La docu-fiction su Arnoldo Mondadori suscita interesse grazie alle testimonianze, ma le ricostruzioni sono troppo “spiegoni”: la recensione
La ricostruzione di alcune scene della vita del protagonista cadono nel didascalismo e non riescono a fornire il giusto aggancio alle testimonianze, che restano la parte più interessante della docu-fiction
Il formato delle docu-fiction Rai è ormai noto ai telespettatori. Un misto di messa in scena, di filmati di repertorio e testimonianze che attraversano un’epoca storica differente dalla nostra e che, soprattutto, fanno rivivere grandi personaggi.
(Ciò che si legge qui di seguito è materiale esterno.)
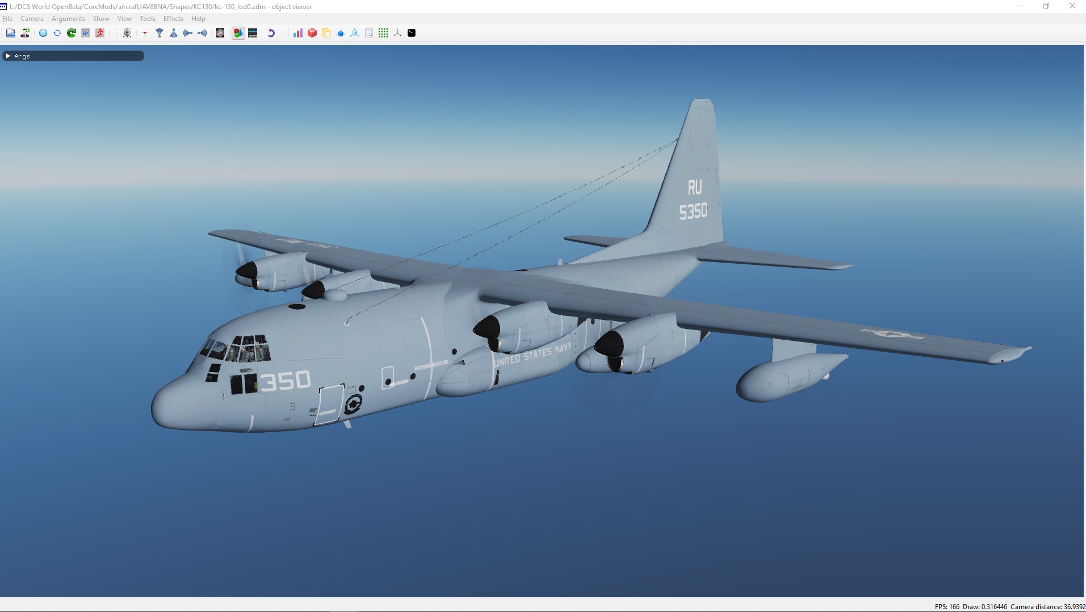Open the Arguments menu
The height and width of the screenshot is (612, 1086).
pyautogui.click(x=68, y=19)
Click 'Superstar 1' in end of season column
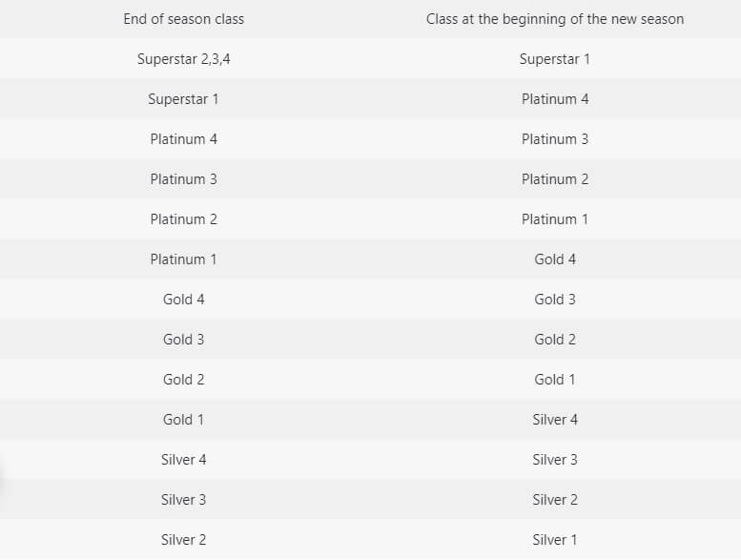The height and width of the screenshot is (560, 741). click(x=183, y=99)
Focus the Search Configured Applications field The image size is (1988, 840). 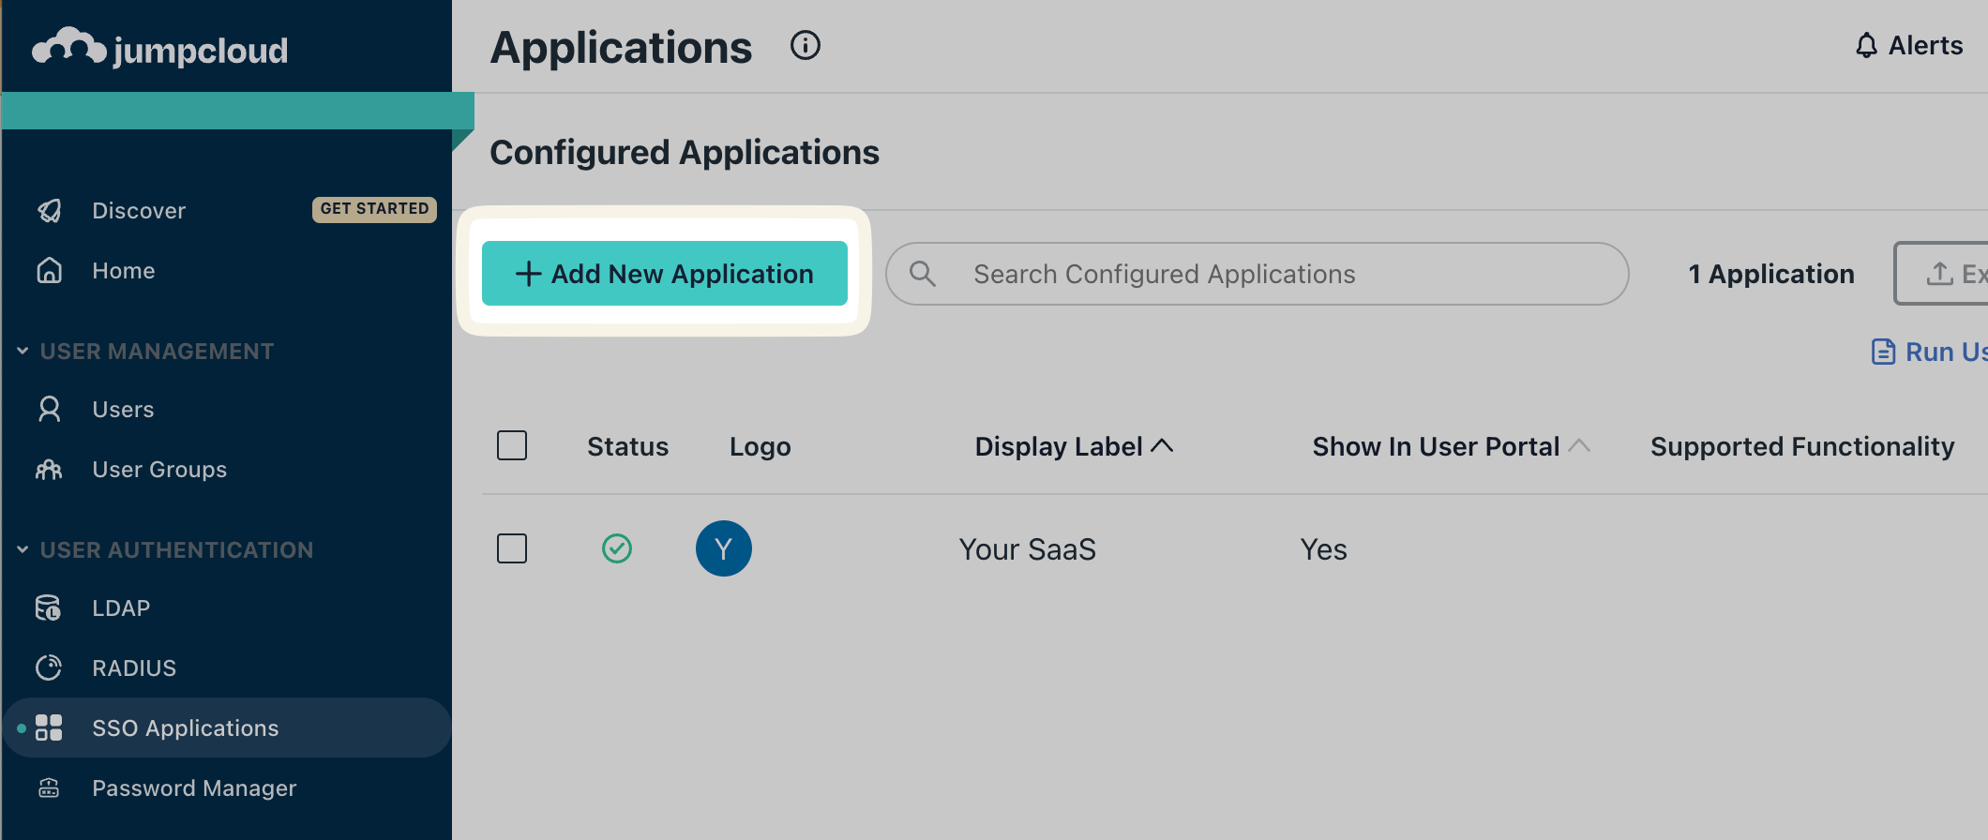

Succede così anche in Arnoldo Mondadori-I libri per cambiare il mondo, ma l’effetto, purtroppo, non è lo stesso di altre produzioni simili.
Arnoldo Mondadori, la recensione della docu-fiction
Nel caso della fiction su Arnoldo Mondadori, però, a perdere mordente è proprio la parte della ricostruzione. Nonostante un cast guidato da Michele Placido, sono le scene in cui vengono ricreati alcuni momenti salienti della carriera professionale del protagonista a lasciare un po’ di amaro.
Il motivo è sempre quello: l’eccessivo didascalismo dei dialoghi con cui i vari personaggi interagiscono tra di loro, come se fossero all’oscuro del periodo storico che stavano vivendo o, addirittura, delle loro stesse situazioni. Nelle docu-fiction la parte della messa in scene dovrebbe regalare al pubblico un’umanità dei protagonisti che i filmati di repertorio o le testimonianze non riescono a proporre per vari motivi oltre che, ovviamente, a rendere più semplice ed accattivante il filo del racconto.
Fin da subito, però, capiamo che in questo caso non è così: vedere Mondadori fare lo spiegone agli operai della sua tipografia o passeggiare in centro a Torino con la moglie offrendole i dettagli sul perché “Epoca” non sta funzionando non ci dà nulla di più di quello che le interviste inserite nel corso dei 90 minuti possono darci.
Un prodotto che viaggia su due binari, che però non riescono ad intrecciarsi come richiede il genere della docu-fiction. Il risultato è che da una parte la rappresentazione vuole spiegare troppo, mentre al documentario si chiede di fare solo da aggiunta. Un equilibrio che non viene raggiunto e che offre un risultato riuscito a metà.